Ford is making the new Nugget in two formats: the standard Nugget, which is based on the short-wheelbase Transit Custom and does without a separate washroom, and the Nugget Plus.
The latter takes advantage of the extra 37cm in the long-wheelbase version of the Custom (which is 5.34m long) to provide a small handbasin and a toilet.
We’re planning to test the Nugget Plus in the not too distant future, but the model that we’ve tested here is the standard Nugget.
Exterior and cab
Our test model came with metallic paint (a £780 optional extra), so looked every inch the executive vehicle.
If you are the kind of motorcaravnner who doesn’t like advertising to others in the office car park that you are slipping away at the end of Friday afternoon for a quick weekend break, this should be the campervan for you.
The tinted windows set the metallic paint off well, and there is precious little branding of the kind that would make anyone aware from a distance that this is a camper.
You get a pair of sliding habitation doors, one on either side of the vehicle. A roll-out awning was fitted on the offside of our test model.
The cab on the Transit Custom is car-like and feels well above average. The drinks holders in each corner are easy to reach, and the sunglasses holder lower down on the driver’s side can easily double up as a place to hold a mobile to use for sat nav.
That is, if you decide not to go for the £912 in-car entertainment pack fitted on our test model, which includes sat nav on an eight-inch colour touchscreen, as well as a DAB/FM radio with two USBs and adaptive cruise control.
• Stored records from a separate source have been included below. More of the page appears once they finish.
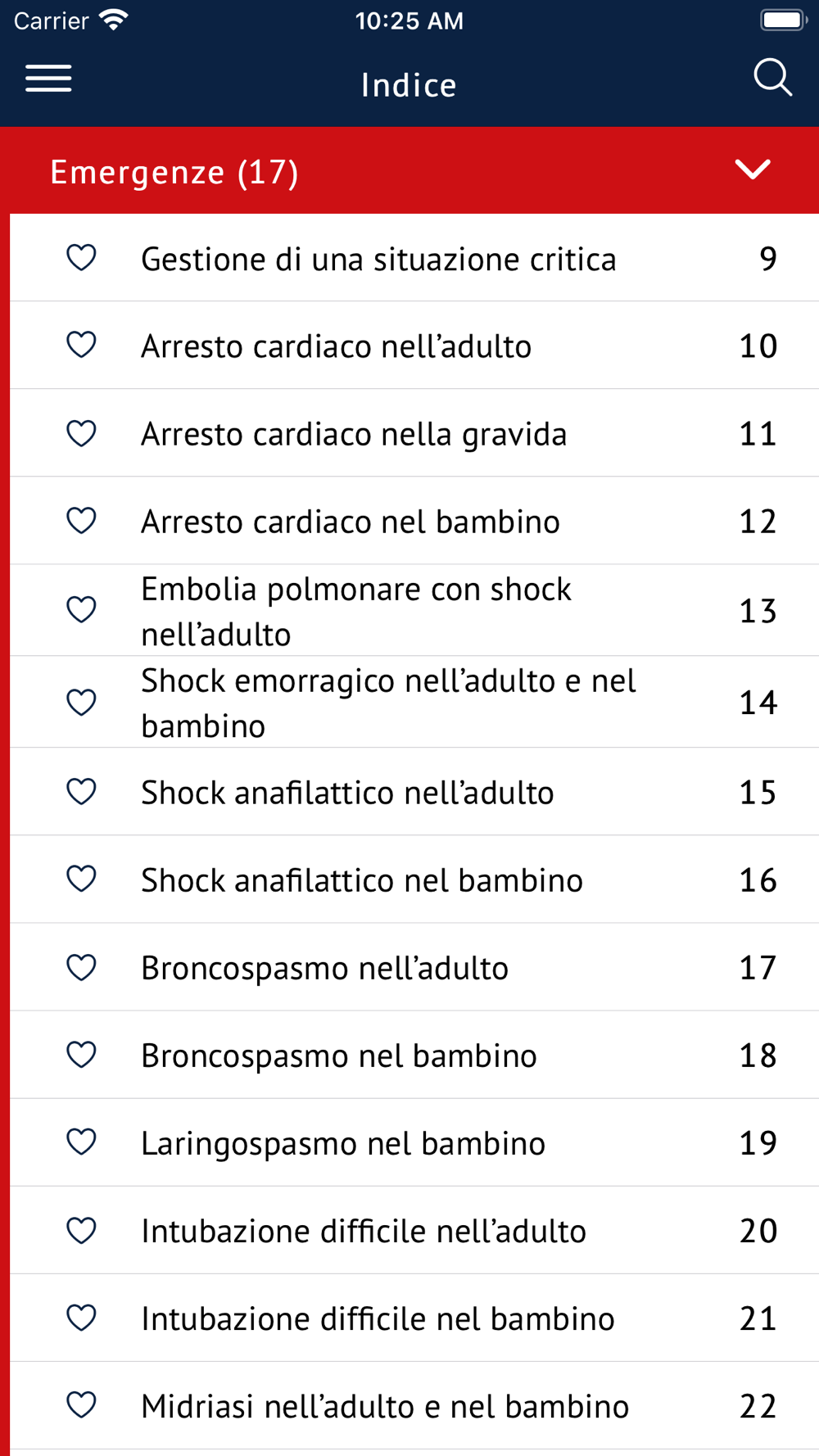Tap heart icon beside Embolia polmonare con shock
This screenshot has width=819, height=1456.
click(x=81, y=609)
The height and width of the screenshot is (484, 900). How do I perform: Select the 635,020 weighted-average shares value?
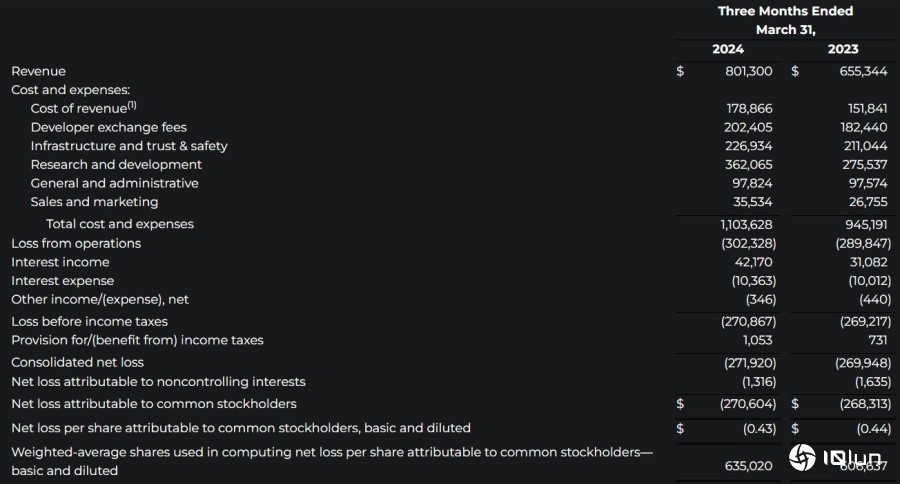click(x=748, y=466)
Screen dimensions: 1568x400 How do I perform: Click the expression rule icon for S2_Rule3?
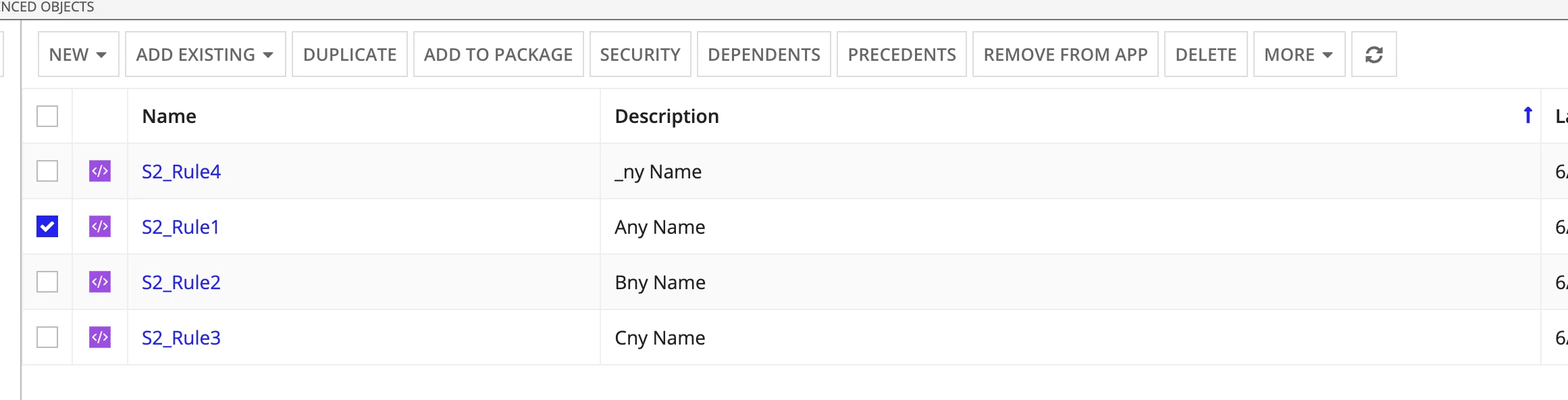[x=100, y=337]
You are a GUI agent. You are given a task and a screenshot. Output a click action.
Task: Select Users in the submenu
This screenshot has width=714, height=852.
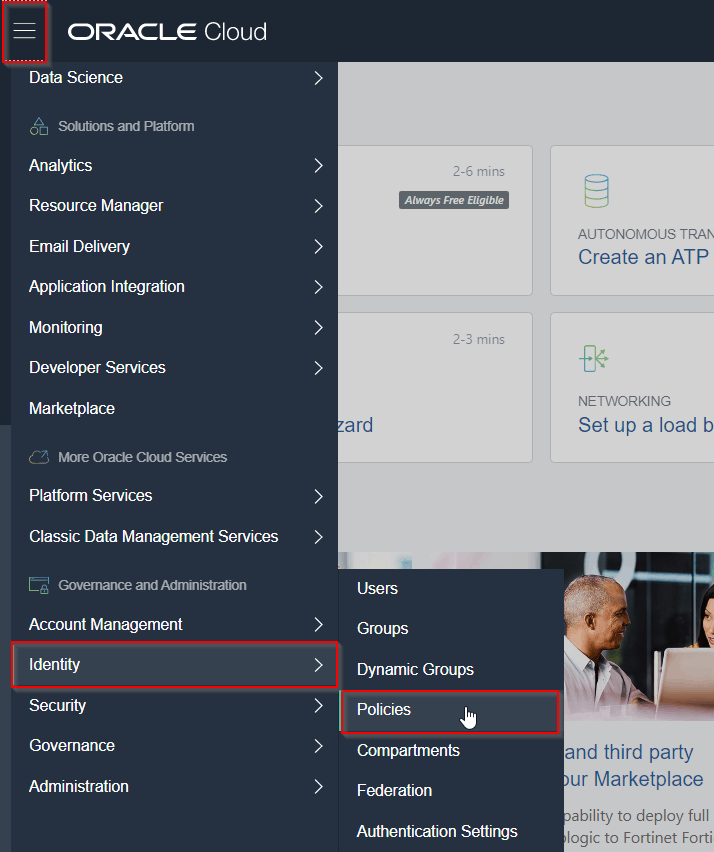click(x=377, y=588)
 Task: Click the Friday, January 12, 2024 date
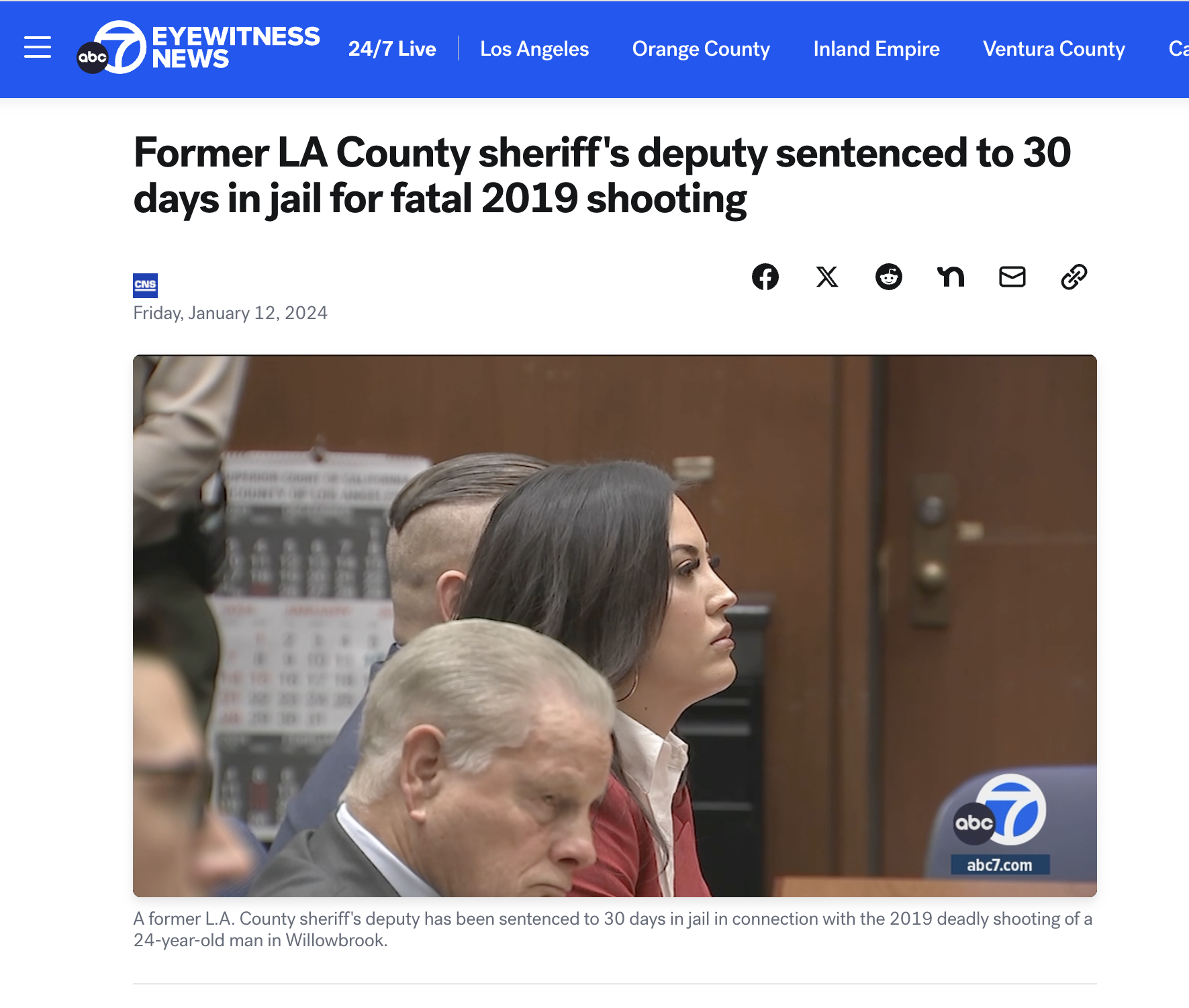(x=230, y=313)
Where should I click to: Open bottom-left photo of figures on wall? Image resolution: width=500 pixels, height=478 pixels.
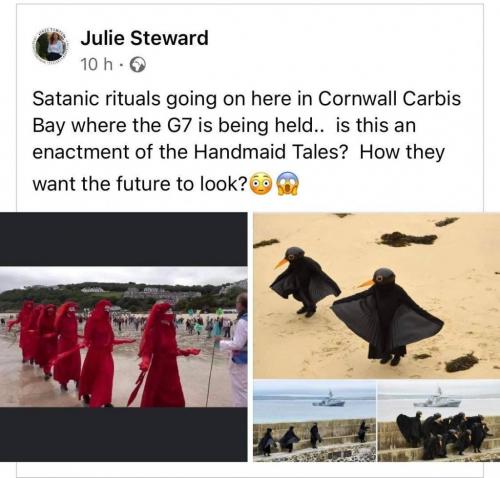[314, 421]
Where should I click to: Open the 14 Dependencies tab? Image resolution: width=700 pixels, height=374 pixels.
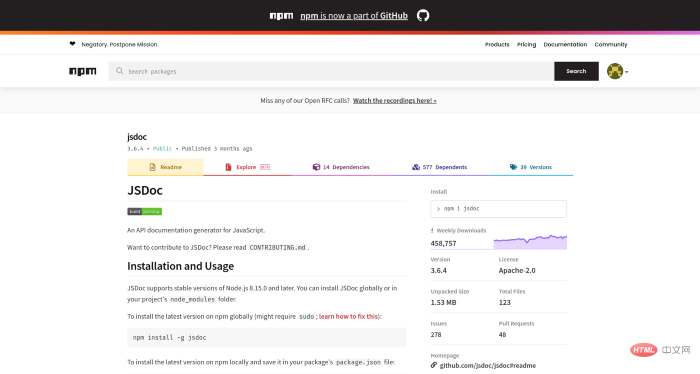341,167
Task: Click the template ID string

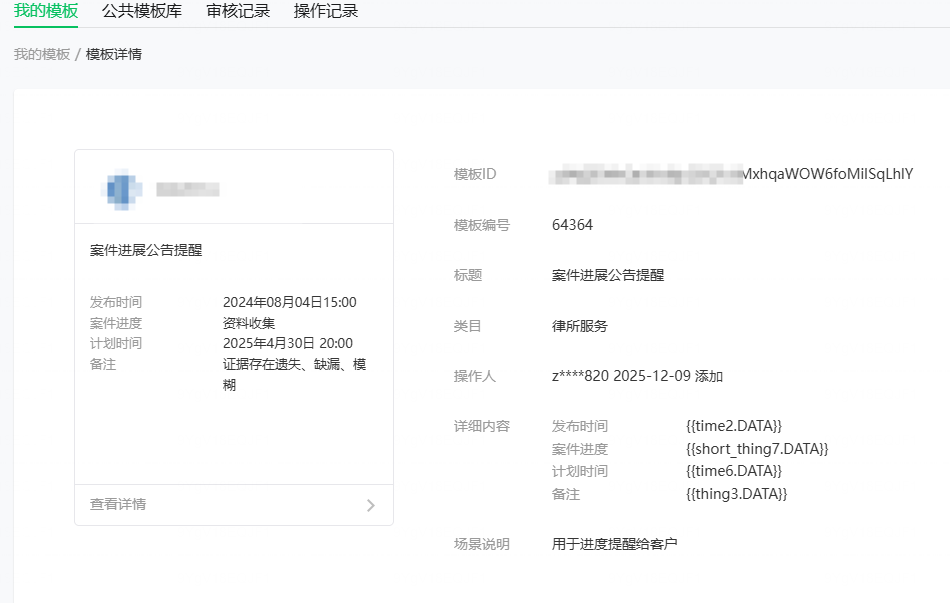Action: click(x=731, y=174)
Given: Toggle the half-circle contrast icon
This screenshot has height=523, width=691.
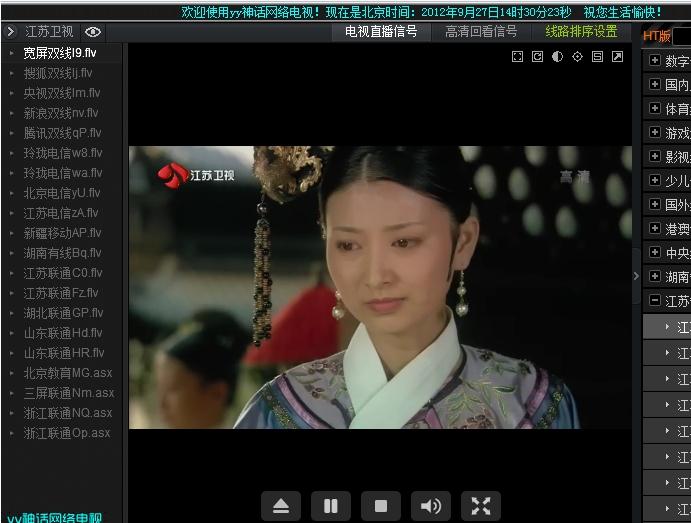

A £1008 Visibility pack, also fitted here, gets you a rear-view camera (not necessarily needed as you have a rear view through the mirror), lane-keeping alert and power-fold mirrors.
We liked the way that most of the usual controls were accessible on the steering wheel; otherwise, our only real criticism of the dash was that parking fee tickets can easily fall down the front. But that is only a minor point.
The drive you get in the Ford Nugget is one of the best things about it. Our test model was fitted with Ford’s six-speed automatic gearbox, so we didn’t really drive: we glided.
The driving position in a Transit Custom really is much more like a car’s: we had to wait until a particularly sharp bend before we felt any kind of movement.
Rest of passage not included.